++++ Records shown

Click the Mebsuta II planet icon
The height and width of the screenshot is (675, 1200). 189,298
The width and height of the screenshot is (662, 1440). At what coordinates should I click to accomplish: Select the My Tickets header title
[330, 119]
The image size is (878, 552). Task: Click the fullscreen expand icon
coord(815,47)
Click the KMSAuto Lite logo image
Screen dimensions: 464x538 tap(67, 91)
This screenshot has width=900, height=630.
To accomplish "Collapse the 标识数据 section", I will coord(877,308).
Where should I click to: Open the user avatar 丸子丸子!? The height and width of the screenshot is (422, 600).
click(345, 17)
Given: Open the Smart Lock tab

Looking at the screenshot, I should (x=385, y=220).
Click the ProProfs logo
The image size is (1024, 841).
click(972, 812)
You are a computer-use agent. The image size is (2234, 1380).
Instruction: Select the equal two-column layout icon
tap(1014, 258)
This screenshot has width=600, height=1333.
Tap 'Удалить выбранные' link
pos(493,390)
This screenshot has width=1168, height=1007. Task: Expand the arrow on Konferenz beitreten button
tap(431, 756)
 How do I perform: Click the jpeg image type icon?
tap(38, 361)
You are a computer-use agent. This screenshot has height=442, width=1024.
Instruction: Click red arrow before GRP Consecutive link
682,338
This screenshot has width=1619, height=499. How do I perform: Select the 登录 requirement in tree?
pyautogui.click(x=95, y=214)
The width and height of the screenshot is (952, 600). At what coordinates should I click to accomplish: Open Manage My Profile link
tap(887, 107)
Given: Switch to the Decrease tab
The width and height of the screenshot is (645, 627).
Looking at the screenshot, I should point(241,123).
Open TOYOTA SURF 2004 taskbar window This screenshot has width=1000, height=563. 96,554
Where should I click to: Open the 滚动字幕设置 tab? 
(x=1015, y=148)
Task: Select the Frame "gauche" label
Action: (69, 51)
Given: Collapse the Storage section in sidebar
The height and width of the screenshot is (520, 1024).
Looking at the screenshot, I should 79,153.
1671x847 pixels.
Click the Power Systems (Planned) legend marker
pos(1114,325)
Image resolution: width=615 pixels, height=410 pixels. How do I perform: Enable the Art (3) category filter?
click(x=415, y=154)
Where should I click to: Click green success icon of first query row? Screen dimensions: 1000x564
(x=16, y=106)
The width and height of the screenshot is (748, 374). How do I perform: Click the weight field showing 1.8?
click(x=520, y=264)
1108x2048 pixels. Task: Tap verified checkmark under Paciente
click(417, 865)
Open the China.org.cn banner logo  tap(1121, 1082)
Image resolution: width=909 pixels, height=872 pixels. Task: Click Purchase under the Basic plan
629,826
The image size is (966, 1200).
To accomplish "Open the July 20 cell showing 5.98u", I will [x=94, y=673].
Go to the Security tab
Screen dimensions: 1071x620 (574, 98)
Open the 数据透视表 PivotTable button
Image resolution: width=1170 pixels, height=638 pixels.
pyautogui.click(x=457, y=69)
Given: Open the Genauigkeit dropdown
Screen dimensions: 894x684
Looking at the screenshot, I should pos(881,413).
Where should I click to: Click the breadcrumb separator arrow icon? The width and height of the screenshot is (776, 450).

++++++++

**Assignment**
Word for word, output the records that appear above.

**Final answer**
Click the Mebsuta II planet icon
The height and width of the screenshot is (675, 1200). 189,298
The width and height of the screenshot is (662, 1440). At what coordinates should I click to accomplish: Select the My Tickets header title
[330, 119]
The image size is (878, 552). Task: Click the fullscreen expand icon
coord(815,47)
Click the KMSAuto Lite logo image
Screen dimensions: 464x538 tap(67, 91)
This screenshot has width=900, height=630.
To accomplish "Collapse the 标识数据 section", I will coord(877,308).
Where should I click to: Open the user avatar 丸子丸子!? The height and width of the screenshot is (422, 600).
click(345, 17)
Given: Open the Smart Lock tab

Looking at the screenshot, I should (x=385, y=220).
Click the ProProfs logo
The image size is (1024, 841).
click(972, 812)
You are a computer-use agent. The image size is (2234, 1380).
Instruction: Select the equal two-column layout icon
tap(1014, 258)
This screenshot has width=600, height=1333.
Tap 'Удалить выбранные' link
pos(493,390)
This screenshot has width=1168, height=1007. Task: Expand the arrow on Konferenz beitreten button
tap(431, 756)
 How do I perform: Click the jpeg image type icon?
tap(38, 361)
You are a computer-use agent. This screenshot has height=442, width=1024.
Instruction: Click red arrow before GRP Consecutive link
682,338
This screenshot has width=1619, height=499. How do I perform: Select the 登录 requirement in tree?
pyautogui.click(x=95, y=214)
The width and height of the screenshot is (952, 600). At what coordinates should I click to accomplish: Open Manage My Profile link
tap(887, 107)
Given: Switch to the Decrease tab
The width and height of the screenshot is (645, 627).
Looking at the screenshot, I should point(241,123).
Open TOYOTA SURF 2004 taskbar window This screenshot has width=1000, height=563. 96,554
Where should I click to: Open the 滚动字幕设置 tab? 
(x=1015, y=148)
Task: Select the Frame "gauche" label
Action: (69, 51)
Given: Collapse the Storage section in sidebar
The height and width of the screenshot is (520, 1024).
Looking at the screenshot, I should 79,153.
1671x847 pixels.
Click the Power Systems (Planned) legend marker
pos(1114,325)
Image resolution: width=615 pixels, height=410 pixels. How do I perform: Enable the Art (3) category filter?
click(x=415, y=154)
Where should I click to: Click green success icon of first query row? Screen dimensions: 1000x564
(x=16, y=106)
The width and height of the screenshot is (748, 374). How do I perform: Click the weight field showing 1.8?
click(x=520, y=264)
1108x2048 pixels. Task: Tap verified checkmark under Paciente
click(417, 865)
Open the China.org.cn banner logo  tap(1121, 1082)
Image resolution: width=909 pixels, height=872 pixels. Task: Click Purchase under the Basic plan
629,826
The image size is (966, 1200).
To accomplish "Open the July 20 cell showing 5.98u", I will [x=94, y=673].
Go to the Security tab
Screen dimensions: 1071x620 (574, 98)
Open the 数据透视表 PivotTable button
Image resolution: width=1170 pixels, height=638 pixels.
pyautogui.click(x=457, y=69)
Given: Open the Genauigkeit dropdown
Screen dimensions: 894x684
Looking at the screenshot, I should pos(881,413).
Where should I click to: Click the breadcrumb separator arrow icon? The width and height of the screenshot is (776, 450).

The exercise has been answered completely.